Throughout her life, she and Patankar worked to alleviate the conditions of the marginalised and the exploited, including tribals, Dalits, peasants, labourers and women, setting up the Shramik Mukti Dal in the ’80s.

Omvedt had studied sociology and got her PhD from the University of California, Berkeley, during the restive 1970s. Deeply involved in student movements, including anti-war protests against the Vietnam War, she developed resistance to all forms of exploitation at this time. She came to India for research as part of her doctoral thesis on non-Brahmin movements in western India, and met here the famous Maharashtrian freedom fighter and social activist, Indumati Patankar, whose son Bharat she would later marry.

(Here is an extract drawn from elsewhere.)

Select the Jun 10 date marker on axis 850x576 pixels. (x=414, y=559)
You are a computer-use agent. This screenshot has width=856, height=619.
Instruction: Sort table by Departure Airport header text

She took Indian citizenship in 1983.

As part of her work, Omvedt travelled extensively across Maharashtra, interacting closely with people across caste and class barriers. “Back in those days, she took the effort to come to India and learn Marathi. Leaving behind a life of luxury in the US she spent her whole life in Kasegaon, which proves her dedication to the cause,” says Communist leader Ajit Abhyankar.

Omvedt’s thesis went on to become a seminal guide for other researchers on anti-Brahmin movements in western India, initiated by the revolutionary efforts of Jyotiba Phule in the 19th century. Abhyankar asserts it was Omvedt who first studied the political implication of Phule’s Satyashodhak Samaj, which led to new research in it. “The assertion of the political identity of the movement was of immense help to the Left movement in the state,” he says.

Alongside working with women in Sangli and Satara, her scholarship saw her rising to the board of many research institutes and universities like Savitribai Phule Pune University, the Nordic Institute of Asian Studies and Indira Gandhi National Open University. In recent years, she was associated with the United Nations Development Programme as a consultant on various issues.

“Gail’s close association with grassroots movements of rural women farmers, forest dwellers and women-headed households, and her involvement in the newly-formed women’s rights movement during late 1970s, were captured in her engaging and inspiring first-person account, We Shall Smash this Prison! Indian Women in Struggle (1980). During 1970s, 1980s and 1990s we worked together for several padyatras, rallies, national conferences, gatherings in rural and tribal areas, travelled to attend a conference in Nandurbar, shared rooms in seminars and conferences, which gave us opportunity to engage in lively discussions on the political economy of caste-class-ethnic issues determining women’s predicaments, property rights of tribal and rural women, need for rural-urban solidarity and support…,” says Dr Vibhuti Patel, vice-president, Indian Association for Women’s Studies, and a veteran feminist.

In a statement, the Dalit Intellectual Collective called Omvedt “one of modern India’s most original thinkers”. “She did not let feminists forget that caste and class must be spoken of along with gender at all times.”

Omvedt is survived by husband Patankar, daughter Prachi and her husband Tejaswi, and grand-daughter Nia. Her last rites will be performed Thursday, on the Krantiveer Bapuji Patankar Sanstha campus.